Jump to content

Recommended Posts

Posted
Latem ub. roku został przegrzany. Koleś jeździł talerzówką z zatkaną chłodnicą. Następnego dnia jak mi go przyprowadził dolałem prawie 5 l płynu. Ale było już źle. Zrobiłem głowicę (na drugim wypalony zawór wydechowy (raczej już wcześniej był), pozostałe w normie) i sprawdziłem ciśnienie sprężania. Na trzecim było mniej ale jeszcze, powiedzmy, w normie. Był przedmuch z trzeciego cylindra na szpilkę. Po tygodniu przedmuch na szpilkę się odnowił. Bierze olej trochę i jest wyraźnie słabszy. Pompa i wtryski nowe i sprawdzone. Co ok. 50 godzin zaczyna "lać" wtrysk na trzecim cylindrze. Pozostałe są cały czas ok. Wydaje mi się że trzeba zmienić blok.

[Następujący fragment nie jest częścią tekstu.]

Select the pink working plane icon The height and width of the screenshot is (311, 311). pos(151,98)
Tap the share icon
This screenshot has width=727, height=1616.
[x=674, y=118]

Obawiam się, że tuleja zrobiła się lekko "jajowata". Chcę to porządnie zrobić zimą. Jak ktoś miał coś podobnego to proszę o sugestie i pomoc.
Posted
Takie są moje podejrzenia, bo na początku po tym przegrzaniu brał więcej oleju teraz jakby się uspokoił. Martwi mnie ten przedmuch na szpilkę którego nie mogę zlikwidować. Może wskazywać na skrzywienie bloku. Co o tym sądzicie?
Posted

fakt mogles go przytrzec ale warto tez sprawdzic pape wtryskowa bo tez sie zdaza ze to wina pompy ale jak mowisz ze jezdzil gosciu prawie bez wody czy plynu to moze byc maly raban napewno wiec sprawdzic tloki oraz tuleje najwyzej wymienic i sprawdzic przy okazji wal raczej nie powino mu sie nic stac ale sprawdzic mozna pozadny mechanik bedzie wiedzial co i jak

jak sie ktos nie zna to tez niech sie nie bierze za rematy bo wychodzi na to czesto ze ludziska wymieniaja to co trzeba albo robia to zle i koszty wzrastaja


fakt napisales ze pope wymieniles ale zdazaja sie przypadki pap po regeneracji ktore chodza gorzej jak poprzednie orginalne choc juz wyrobione

Posted
Sam za ten remont się nie wezmę bo do tego jestem "za mały". Szkoda oddawać mi go na wymianę bo wał prawie nowy i pompa na gwarancji a głowica po remoncie. Martwi mnie ta szpilka. Mechanik dokręcał i na sucho i na specjalną pastę i ciągle ten przedmuch. Powiedział, że najprawdopodobniej dostał "jaja" i wymiana szklanki nic nie da. Pompę jak radzisz dam do sprawdzenia bo z tym wtryskiwaczem na trzecim jakaś dziwna sprawa - po tygodniu "leje", pozostałe są bez zarzutu. Trzy lub cztery razy wymieniałem w ciągu roku. Może faktycznie pompa. Dam znać co wyjdzie z tą pompą. A co myślicie o tej szpilce pomiędzy drugim a trzecim cylindrem (głowica na pewno jest prosta - sprawdzona w dwu konkurencyjnych warsztatach)?
Posted

mogła płaszczyzna bloku dostać sztocha ;)

Także i tam by się pewnie płaskoszlif przydał ;)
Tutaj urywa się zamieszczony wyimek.